Vai sair em liberdade em setembro a mulher que abandonou o filho recém-nascido num ecoponto, em Lisboa. Ao que avança o jornal “Público” neste sábado, o Supremo Tribunal reduziu a pena de nove anos de prisão para um ano e dez meses.
Um dos argumentos invocados pelos juízes Paulo Ferreira da Cunha e Teresa Féria relaciona-se com a alegada perturbação pós-parto que terá afetado o discernimento da mulher.
Tudo aconteceu na madrugada de 4 para 5 de novembro de 2019. Sara Furtado, com pouco mais de 20 anos, mendigava e arrumava carros na rua. Teve o bebé sozinha e colocou-o no ecoponto ainda com resquícios do parto.

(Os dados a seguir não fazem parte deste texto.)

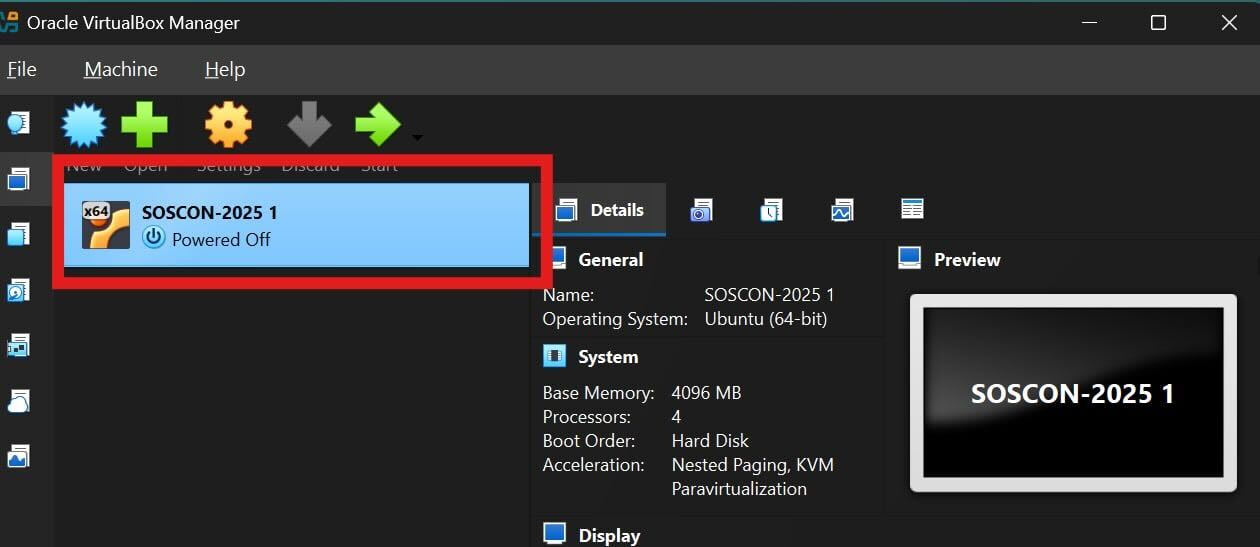
Task: Open the Network tool in the sidebar
Action: point(18,345)
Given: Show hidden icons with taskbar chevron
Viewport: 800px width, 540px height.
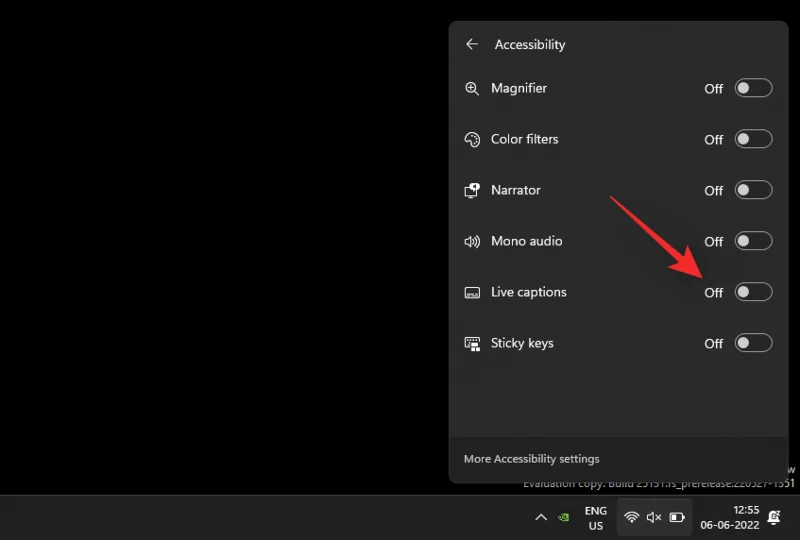Looking at the screenshot, I should [x=541, y=518].
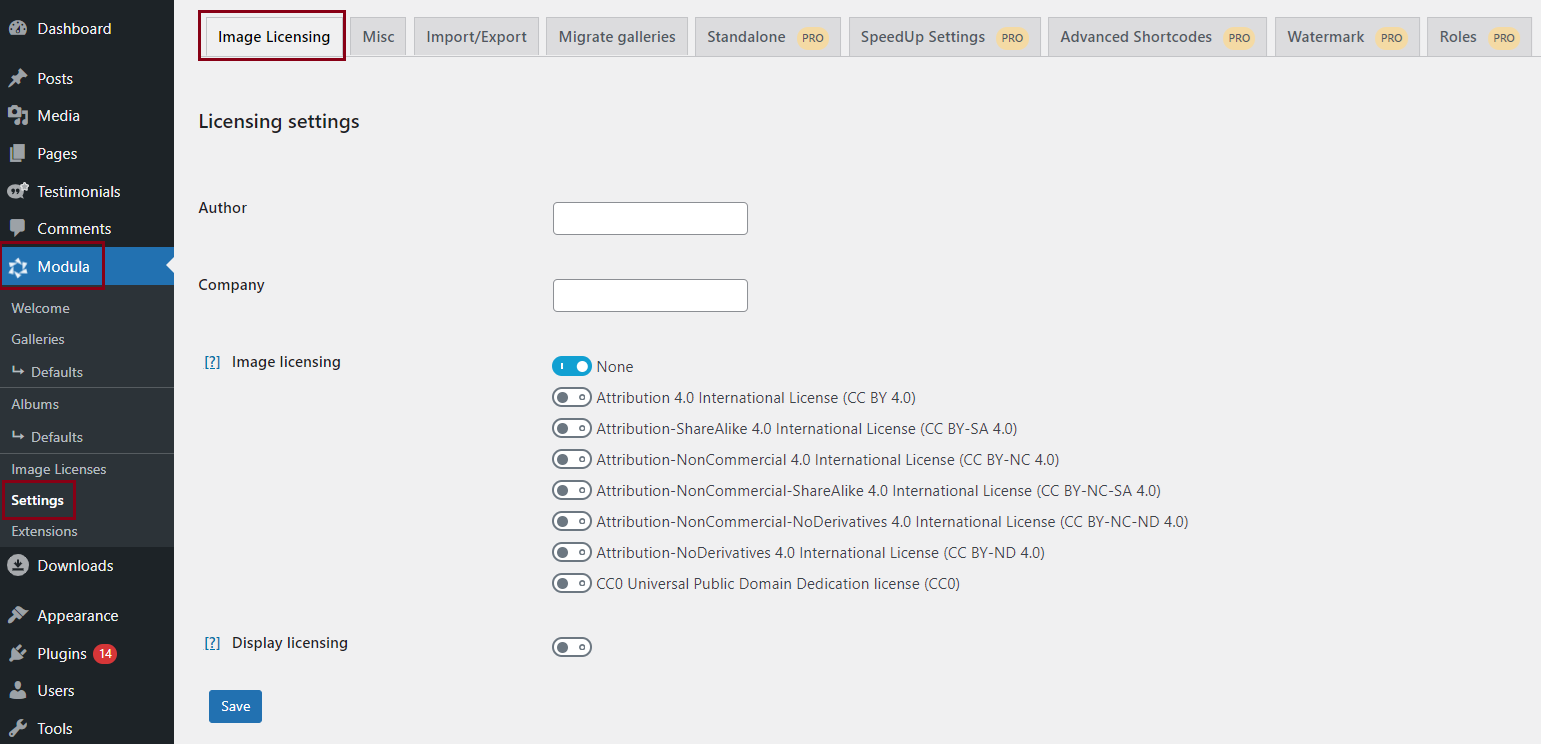Open the Migrate galleries tab
This screenshot has width=1541, height=744.
coord(616,35)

Voltou depois à tenda onde dormia com o companheiro, lavou-se e vestiu uma roupa limpa. Quando passou no dia seguinte pelo local, onde vários sem-abrigo diziam ouvir um bebé a chorar, fingiu-se empenhada em procurar o bebé também e disse-lhe que ali não estava nada, convencendo-os a ir embora.
Mas os sem-abrigo continuavam a ouvir o choro e acabaram por encontrar o recém-nascido no ecoponto na Avenida Infante D. Henrique, em Lisboa (zona de Santa Apolónia). Durante a tarde de dia 5, as autoridades receberam o alerta.
O bebé foi transportado ao Hospital Dona Estefânia e depois transferido para a Maternidade Alfredo da Costa por não carecer de cuidados complexos médicos e cirúrgicos, apesar de se encontrar em hipotermia.
Na altura, a presidente do Instituto de Apoio à Criança (IAC) defendeu que a jovem expôs o bebé ao abandono sem querer matá-lo. Segundo Dulce Rocha, a mulher estava numa situação de vulnerabilidade que a levou a abandonar o filho.
O Ministério Público pediu “uma pena de prisão não inferior a 12 anos”, alegando que, depois de ter sido encontrado o bebé, a arguida “não quis saber” e “não demonstrou qualquer arrependimento”.
Quase um ano depois (setembro de 2020), confessou que deitou o bebé num ecoponto, não para se desfazer dele mas com a intenção de que fosse encontrado, justificando o ato com a "vergonha" e o "medo" de ter um filho e viver na rua.
Sara está agora prestes a ser libertada, mas o seu grau de responsabilidade não é tema consensual entre as autoridades judiciais. O Tribunal da Relação de Lisboa tinha-lhe mantido os nove anos de prisão decretados em primeira instância por tentativa de homicídio na forma qualificada, uma vez que o crime foi cometido contra um filho.
Na sentença da primeira instância, lia-se: “Há uma especial censurabilidade ou perversidade, uma vez que a morte do filho, tal qual preconizada pela arguida, consubstancia uma atitude cobarde de disposição de uma vida humana que não mais lhe pertence”. Os juízes descartavam, assim, a hipótese de o comportamento se dever a uma perturbação pós-parto.
Contudo, o Supremo Tribunal entendeu que Sara Furtado – que tinha 22 anos quando engravidou – cometeu um delito menos grave do que a tentativa de homicídio.